A) For preparing the "extended abstract"

Try to convince me that you a) carefully read the paper and thought about it, and b) that you worked hard on the assignment. Be consistent. Avoid any sloppiness.

Formal requirements

Cover page/Header: Indicate name of the course, Univ. of Vienna, date, name and student number. Indicate the paper you refer to (bibliographic reference).

Layout: Pages must be numbered. Use a font of 12 points, margins of at least 2.5 cm, line spacing of 1.5 lines. Use a spell-checker (either AmE or BritishE). Avoid typos. Mind your commas. Do not use “don’t”, “isn’t” etc. in formal writing.

Hints for writing: Be concise. Shorter is better. Think before writing. Critically review your text before handing it in. Ask yourself: does it say what I mean? Do I need this word or sentence to properly express my opinion? If not, cut it.

Clarity of writing usually follows clarity of thought. Revise your text at least 5 times before handing in.

Comments can take many forms. Be creative. Possibile lines of reasoning are as follows:

"The authors interpret their result as meaning x. I do not agree. I think the proper interpretation is y. Here is why."
"The authors use method x to demonstrate that A has a causal effect on B. I think using this method is inappropriate because .... A better way to make the point would have been to ..."

You need to hand in at least two assignments on a paper we have not yet discussed in class but you are welcome to hand in several assignments. The best performance counts for your final grade. 

Here are sample Q1 Q2 from a similar course (these examples do not use a cover page but a header which also is fine if the information provided is as required).


B) For preparing your presentation

Structure of a session: There are three parts in a typical session. Make sure to reserve enough time for the third part.

  1. Presentation. Explain what the authors have done, what they find, how they interpret it, and why they think it is interesting.

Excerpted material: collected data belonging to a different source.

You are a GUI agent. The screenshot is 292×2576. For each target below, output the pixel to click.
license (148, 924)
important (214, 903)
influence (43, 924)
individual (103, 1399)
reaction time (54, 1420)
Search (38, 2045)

A typical paper can be presented in 15'-20'. Short and sweet, please (book-long treatments of a topic may require somewhat longer presentation, but stay below 30' even for an entire book).
  2. Questions for clarification (about 15'-30'). In this part, the students and the instructor have the opportunity to ask questions about details of the study, aspects of the design or results you had no time to talk about etc. The purpose is to make sure we are all on the same page.  
  3. General discussion (remaining time). Now it is time to raise critical questions about the method, the analysis, the relevance or the interpretation of results. A broad discussion of potential policy implications or of issues of interest that seem related is also welcome here. The pole of competence prepares a sheet intended to guide this discussion. But students are welcome to bring up other issues (e.g. those they have raised in their assignment ).

Preparing your presentation:

  • Be sure to get the main message of the paper through at the very beginning of your presentation, in the first two minutes or so. Say it in your own words, say it as clearly and as simply as you can. Give the main intuition, the main result (broadly) of the paper, and then say why it is interesting or relevant.
  • Rehearse your presentation. Shorter is better. Plan to speak for 20' or less. Make sure you know how to correctly pronounce key expressions in your presentation. Speak clearly and slowly. You are (probably) not a native speaker. Neither is the audience.
  • Be simple and clear. Someone who has not read the paper should be able to follow the presentation.
  • Explain what the authors do, how they analyze the data, what they conclude from their analysis. Concentrate on the main argument, the main analysis, the most important insights. Skip the details (but have them ready on spare slides in case we ask in part 2). Make sure we do not get lost in detail. 
  • A good figure is worth a thousand words. When showing figures and tables, you need to explain them carefully. We need to understand what the numbers or graphs mean. If you do not plan to explain it, you should not show the table or figure but just verbally summarize it.
  • Start preparing early. Sometimes students panic the day before the presentation when they discover that they do not understand some parts of the paper. Starting in good time will save you the embarassment.
  • Work in a team with a fellow student. Working with others is often more fun and is sometimes also more productive. Some of the papers are more difficult than others, and it is ok not to understand every single detail of a difficult paper (but make sure you convince me that you have tried hard).